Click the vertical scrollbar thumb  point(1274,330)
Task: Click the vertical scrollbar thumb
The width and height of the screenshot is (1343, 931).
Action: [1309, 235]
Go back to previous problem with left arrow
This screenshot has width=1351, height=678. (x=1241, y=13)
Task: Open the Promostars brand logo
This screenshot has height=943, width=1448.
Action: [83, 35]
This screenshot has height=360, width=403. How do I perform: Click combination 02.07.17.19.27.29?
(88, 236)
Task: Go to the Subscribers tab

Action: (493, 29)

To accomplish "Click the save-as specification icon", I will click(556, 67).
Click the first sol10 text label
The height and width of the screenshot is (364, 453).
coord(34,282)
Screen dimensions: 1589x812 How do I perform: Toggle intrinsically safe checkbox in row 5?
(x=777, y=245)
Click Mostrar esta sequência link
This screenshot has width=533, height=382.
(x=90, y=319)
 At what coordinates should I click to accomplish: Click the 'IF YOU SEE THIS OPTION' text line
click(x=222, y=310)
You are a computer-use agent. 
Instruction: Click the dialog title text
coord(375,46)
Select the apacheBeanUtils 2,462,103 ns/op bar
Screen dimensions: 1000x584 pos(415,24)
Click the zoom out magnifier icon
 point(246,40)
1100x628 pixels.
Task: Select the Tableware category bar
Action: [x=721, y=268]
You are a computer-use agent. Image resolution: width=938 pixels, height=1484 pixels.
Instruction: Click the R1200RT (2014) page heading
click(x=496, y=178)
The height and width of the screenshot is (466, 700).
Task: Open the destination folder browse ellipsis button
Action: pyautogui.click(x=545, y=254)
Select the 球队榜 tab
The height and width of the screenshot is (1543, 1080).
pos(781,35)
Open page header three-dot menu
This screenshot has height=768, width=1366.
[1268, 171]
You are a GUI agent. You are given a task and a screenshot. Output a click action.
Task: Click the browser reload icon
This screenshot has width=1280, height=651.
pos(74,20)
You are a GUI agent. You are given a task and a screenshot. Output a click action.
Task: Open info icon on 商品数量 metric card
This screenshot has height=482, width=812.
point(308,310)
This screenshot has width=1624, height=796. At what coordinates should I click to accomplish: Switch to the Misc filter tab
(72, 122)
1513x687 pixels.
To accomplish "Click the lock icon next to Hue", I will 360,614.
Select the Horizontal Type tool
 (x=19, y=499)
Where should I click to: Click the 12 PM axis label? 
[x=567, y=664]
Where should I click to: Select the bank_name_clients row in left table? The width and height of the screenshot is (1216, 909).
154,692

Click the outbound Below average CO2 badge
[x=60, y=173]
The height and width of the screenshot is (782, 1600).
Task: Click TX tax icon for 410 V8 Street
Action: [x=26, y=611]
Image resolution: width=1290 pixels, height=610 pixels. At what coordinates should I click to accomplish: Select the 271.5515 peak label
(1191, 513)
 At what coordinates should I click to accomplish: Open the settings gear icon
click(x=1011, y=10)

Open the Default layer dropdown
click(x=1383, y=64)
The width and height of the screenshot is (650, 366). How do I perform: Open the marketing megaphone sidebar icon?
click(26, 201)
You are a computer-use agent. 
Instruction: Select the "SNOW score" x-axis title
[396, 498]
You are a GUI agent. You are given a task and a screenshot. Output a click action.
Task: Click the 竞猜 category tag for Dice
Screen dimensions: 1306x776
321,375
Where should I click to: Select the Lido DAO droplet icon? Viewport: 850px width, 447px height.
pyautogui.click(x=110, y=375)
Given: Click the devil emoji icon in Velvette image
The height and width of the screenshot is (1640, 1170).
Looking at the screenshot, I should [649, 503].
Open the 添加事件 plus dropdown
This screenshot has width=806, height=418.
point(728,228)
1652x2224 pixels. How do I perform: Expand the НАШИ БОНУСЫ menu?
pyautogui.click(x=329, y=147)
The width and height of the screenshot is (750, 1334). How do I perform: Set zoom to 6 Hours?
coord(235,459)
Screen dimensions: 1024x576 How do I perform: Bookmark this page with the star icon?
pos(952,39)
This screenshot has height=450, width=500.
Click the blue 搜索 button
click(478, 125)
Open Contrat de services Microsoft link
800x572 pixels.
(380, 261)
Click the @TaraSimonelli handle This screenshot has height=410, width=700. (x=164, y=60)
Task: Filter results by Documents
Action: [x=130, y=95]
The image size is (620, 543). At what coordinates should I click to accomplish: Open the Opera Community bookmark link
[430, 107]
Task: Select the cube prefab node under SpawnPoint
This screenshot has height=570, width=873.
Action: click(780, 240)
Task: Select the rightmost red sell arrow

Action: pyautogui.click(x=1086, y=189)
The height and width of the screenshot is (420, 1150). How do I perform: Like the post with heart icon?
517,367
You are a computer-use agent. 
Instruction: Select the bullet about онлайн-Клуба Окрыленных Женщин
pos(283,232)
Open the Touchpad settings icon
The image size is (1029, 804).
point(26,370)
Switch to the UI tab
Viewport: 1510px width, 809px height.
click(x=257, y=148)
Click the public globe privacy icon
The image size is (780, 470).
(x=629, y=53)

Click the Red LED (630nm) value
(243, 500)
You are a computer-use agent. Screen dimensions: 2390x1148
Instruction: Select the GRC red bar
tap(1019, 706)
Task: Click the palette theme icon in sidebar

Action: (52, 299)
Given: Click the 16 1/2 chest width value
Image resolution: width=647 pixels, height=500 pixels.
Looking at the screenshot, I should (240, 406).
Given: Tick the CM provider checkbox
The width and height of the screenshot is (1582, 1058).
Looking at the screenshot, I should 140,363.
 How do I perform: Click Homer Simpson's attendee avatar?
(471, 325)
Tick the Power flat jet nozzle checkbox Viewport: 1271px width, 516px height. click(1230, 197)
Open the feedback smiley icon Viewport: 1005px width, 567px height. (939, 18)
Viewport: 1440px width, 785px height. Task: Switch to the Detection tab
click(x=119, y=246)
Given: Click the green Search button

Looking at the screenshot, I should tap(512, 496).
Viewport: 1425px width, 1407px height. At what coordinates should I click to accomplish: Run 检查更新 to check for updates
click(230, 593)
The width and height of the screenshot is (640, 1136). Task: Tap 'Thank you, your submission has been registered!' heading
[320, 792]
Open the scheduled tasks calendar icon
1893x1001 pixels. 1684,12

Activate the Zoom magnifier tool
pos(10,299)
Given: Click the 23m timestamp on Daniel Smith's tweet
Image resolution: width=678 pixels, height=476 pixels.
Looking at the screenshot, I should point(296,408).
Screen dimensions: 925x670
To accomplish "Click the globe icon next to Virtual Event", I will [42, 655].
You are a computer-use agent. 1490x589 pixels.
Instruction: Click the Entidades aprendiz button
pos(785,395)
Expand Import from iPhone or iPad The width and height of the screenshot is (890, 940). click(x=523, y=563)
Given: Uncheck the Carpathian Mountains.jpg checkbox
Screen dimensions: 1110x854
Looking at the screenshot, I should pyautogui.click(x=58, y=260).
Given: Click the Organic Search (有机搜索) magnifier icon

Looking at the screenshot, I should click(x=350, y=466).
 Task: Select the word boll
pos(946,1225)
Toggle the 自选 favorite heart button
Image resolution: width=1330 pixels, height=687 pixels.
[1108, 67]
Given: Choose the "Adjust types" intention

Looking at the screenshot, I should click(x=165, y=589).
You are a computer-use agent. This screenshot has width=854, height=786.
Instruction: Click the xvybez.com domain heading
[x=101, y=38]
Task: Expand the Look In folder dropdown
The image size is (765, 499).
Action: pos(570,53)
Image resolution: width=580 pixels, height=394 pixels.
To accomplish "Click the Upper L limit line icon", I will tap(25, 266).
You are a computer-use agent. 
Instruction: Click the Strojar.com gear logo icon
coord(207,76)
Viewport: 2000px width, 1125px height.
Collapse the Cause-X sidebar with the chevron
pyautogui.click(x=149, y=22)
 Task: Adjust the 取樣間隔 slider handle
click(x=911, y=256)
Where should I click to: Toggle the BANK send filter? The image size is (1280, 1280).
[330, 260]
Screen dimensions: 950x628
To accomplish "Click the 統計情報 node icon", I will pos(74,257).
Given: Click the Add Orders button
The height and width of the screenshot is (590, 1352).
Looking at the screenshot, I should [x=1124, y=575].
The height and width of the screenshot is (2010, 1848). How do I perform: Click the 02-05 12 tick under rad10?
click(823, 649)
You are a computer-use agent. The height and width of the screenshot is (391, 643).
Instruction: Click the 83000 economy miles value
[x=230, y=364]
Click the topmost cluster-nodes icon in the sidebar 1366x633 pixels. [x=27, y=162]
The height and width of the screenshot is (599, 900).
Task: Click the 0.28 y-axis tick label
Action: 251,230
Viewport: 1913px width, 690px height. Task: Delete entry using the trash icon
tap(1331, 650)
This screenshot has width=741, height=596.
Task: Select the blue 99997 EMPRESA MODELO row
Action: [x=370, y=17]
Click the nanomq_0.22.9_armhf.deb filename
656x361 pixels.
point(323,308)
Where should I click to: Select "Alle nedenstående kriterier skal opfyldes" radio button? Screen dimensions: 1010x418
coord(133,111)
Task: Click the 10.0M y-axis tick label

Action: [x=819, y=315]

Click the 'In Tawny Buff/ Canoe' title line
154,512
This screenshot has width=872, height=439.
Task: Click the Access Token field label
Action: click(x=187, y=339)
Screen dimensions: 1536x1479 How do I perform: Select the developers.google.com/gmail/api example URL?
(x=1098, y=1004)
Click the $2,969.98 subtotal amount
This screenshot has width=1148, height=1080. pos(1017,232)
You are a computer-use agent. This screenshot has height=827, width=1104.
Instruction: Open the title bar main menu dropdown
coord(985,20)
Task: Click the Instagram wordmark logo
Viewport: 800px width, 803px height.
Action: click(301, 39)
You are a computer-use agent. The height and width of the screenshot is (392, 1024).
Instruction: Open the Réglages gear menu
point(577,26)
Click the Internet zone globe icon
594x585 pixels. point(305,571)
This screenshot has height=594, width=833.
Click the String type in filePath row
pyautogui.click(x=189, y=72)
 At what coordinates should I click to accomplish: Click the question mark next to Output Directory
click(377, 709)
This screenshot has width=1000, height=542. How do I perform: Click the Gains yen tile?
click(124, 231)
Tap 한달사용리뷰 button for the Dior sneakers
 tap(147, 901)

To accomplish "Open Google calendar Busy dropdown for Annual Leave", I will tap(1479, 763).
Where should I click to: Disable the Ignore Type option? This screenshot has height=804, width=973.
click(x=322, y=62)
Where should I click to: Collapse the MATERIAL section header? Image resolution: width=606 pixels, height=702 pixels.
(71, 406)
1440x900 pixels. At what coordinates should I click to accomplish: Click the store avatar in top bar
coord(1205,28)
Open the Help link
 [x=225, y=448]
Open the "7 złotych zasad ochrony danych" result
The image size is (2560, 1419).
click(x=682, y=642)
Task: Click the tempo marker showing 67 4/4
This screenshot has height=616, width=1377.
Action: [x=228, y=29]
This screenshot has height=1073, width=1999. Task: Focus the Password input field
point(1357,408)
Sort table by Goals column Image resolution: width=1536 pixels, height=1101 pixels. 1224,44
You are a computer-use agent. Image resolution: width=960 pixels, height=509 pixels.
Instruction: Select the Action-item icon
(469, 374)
────────────────────────────────────────
• WHAT YOU NEED TO DO: For the entries above, transcribe precisely the lines from the one with "is (392, 1024)." through the end, including both.

• EXERCISE RESPONSE:
You are a computer-use agent. The height and width of the screenshot is (392, 1024).
Instruction: Open the Réglages gear menu
point(577,26)
Click the Internet zone globe icon
594x585 pixels. point(305,571)
This screenshot has height=594, width=833.
Click the String type in filePath row
pyautogui.click(x=189, y=72)
 At what coordinates should I click to accomplish: Click the question mark next to Output Directory
click(377, 709)
This screenshot has width=1000, height=542. How do I perform: Click the Gains yen tile?
click(124, 231)
Tap 한달사용리뷰 button for the Dior sneakers
 tap(147, 901)

To accomplish "Open Google calendar Busy dropdown for Annual Leave", I will tap(1479, 763).
Where should I click to: Disable the Ignore Type option? This screenshot has height=804, width=973.
click(x=322, y=62)
Where should I click to: Collapse the MATERIAL section header? Image resolution: width=606 pixels, height=702 pixels.
(71, 406)
1440x900 pixels. At what coordinates should I click to accomplish: Click the store avatar in top bar
coord(1205,28)
Open the Help link
 [x=225, y=448]
Open the "7 złotych zasad ochrony danych" result
The image size is (2560, 1419).
click(x=682, y=642)
Task: Click the tempo marker showing 67 4/4
This screenshot has height=616, width=1377.
Action: [x=228, y=29]
This screenshot has height=1073, width=1999. Task: Focus the Password input field
point(1357,408)
Sort table by Goals column Image resolution: width=1536 pixels, height=1101 pixels. 1224,44
You are a computer-use agent. Image resolution: width=960 pixels, height=509 pixels.
Instruction: Select the Action-item icon
(469, 374)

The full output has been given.